Task directions: Please transcribe everything from "A Whole New" down to "Manhattan dental practice." in the article below about the Red Barn restaurant.

JOURNAL REPORT: SMALL BUSINESS

A Whole New Recipe

THE LESSON: Succeeding in a new business can mean abandoning skills that worked the first time around

By KATHRYN KRANHOLD
Staff Reporter of THE WALL STREET JOURNAL
July 12, 2004; Page R4

Just three months after New York City dentist Bert Goldfinger bought the Red Barn restaurant in upstate New York, a freezer holding more than 60 gallons of homemade ice cream broke down. Without the freezer, called the hardening container, Dr. Goldfinger couldn't make the eatery's trademark dessert for the coming Labor Day weekend.

That was one of the budding chef's first signs that running a restaurant would be a markedly different experience from operating his orderly Manhattan dental practice.

Later that same week in 2001, Dr. Goldfinger had to remove part of a recently renovated back wall of the 100-year-old converted barn to make room for his new $10,000 freezer. He has since replaced most of the major equipment and installed commercial stoves and a wall-mounted potato slicer. With his wife and business partner, Chris Jones, Dr. Goldfinger has turned what was once a rundown ice-cream and hot-dog joint into a country bistro with fare ranging from local delicacies like fiddlehead ferns and shad roe to standards such as New York strip steaks, New England lobster rolls, meatloaf and hot turkey sandwiches.

Dataset content:
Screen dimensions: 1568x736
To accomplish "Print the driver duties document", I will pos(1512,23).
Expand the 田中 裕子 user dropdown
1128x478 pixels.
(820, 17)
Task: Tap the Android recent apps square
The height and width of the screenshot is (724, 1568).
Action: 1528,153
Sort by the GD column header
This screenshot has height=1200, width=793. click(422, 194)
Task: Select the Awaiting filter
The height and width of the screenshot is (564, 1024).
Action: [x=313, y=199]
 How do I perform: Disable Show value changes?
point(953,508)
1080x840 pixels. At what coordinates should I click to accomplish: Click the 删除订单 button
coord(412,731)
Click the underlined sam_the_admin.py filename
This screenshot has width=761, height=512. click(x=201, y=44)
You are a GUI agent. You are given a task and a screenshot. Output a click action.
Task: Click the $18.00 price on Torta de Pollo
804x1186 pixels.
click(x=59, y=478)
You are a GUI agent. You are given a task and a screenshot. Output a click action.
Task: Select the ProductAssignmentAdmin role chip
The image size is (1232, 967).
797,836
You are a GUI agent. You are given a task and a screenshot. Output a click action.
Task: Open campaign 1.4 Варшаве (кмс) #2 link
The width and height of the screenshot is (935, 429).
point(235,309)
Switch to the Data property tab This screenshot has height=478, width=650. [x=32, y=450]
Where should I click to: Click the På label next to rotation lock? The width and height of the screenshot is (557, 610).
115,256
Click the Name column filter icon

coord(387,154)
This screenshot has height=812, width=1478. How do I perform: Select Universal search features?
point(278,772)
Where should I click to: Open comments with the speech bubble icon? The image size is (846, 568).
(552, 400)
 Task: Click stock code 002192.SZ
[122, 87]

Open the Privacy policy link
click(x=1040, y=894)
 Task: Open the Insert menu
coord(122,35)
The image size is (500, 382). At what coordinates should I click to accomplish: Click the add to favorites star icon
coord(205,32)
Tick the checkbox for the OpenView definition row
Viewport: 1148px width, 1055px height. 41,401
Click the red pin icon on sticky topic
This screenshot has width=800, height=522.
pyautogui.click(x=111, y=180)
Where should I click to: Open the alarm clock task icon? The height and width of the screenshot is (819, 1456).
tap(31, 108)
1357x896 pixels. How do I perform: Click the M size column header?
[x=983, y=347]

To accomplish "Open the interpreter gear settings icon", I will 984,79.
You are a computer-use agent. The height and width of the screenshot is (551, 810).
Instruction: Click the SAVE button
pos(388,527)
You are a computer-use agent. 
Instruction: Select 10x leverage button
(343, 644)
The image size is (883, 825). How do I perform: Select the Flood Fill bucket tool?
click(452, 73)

Answer to this exercise:
A Whole New Recipe

THE LESSON: Succeeding in a new business can mean abandoning skills that worked the first time around

By KATHRYN KRANHOLD
Staff Reporter of THE WALL STREET JOURNAL
July 12, 2004; Page R4

Just three months after New York City dentist Bert Goldfinger bought the Red Barn restaurant in upstate New York, a freezer holding more than 60 gallons of homemade ice cream broke down. Without the freezer, called the hardening container, Dr. Goldfinger couldn't make the eatery's trademark dessert for the coming Labor Day weekend.

That was one of the budding chef's first signs that running a restaurant would be a markedly different experience from operating his orderly Manhattan dental practice.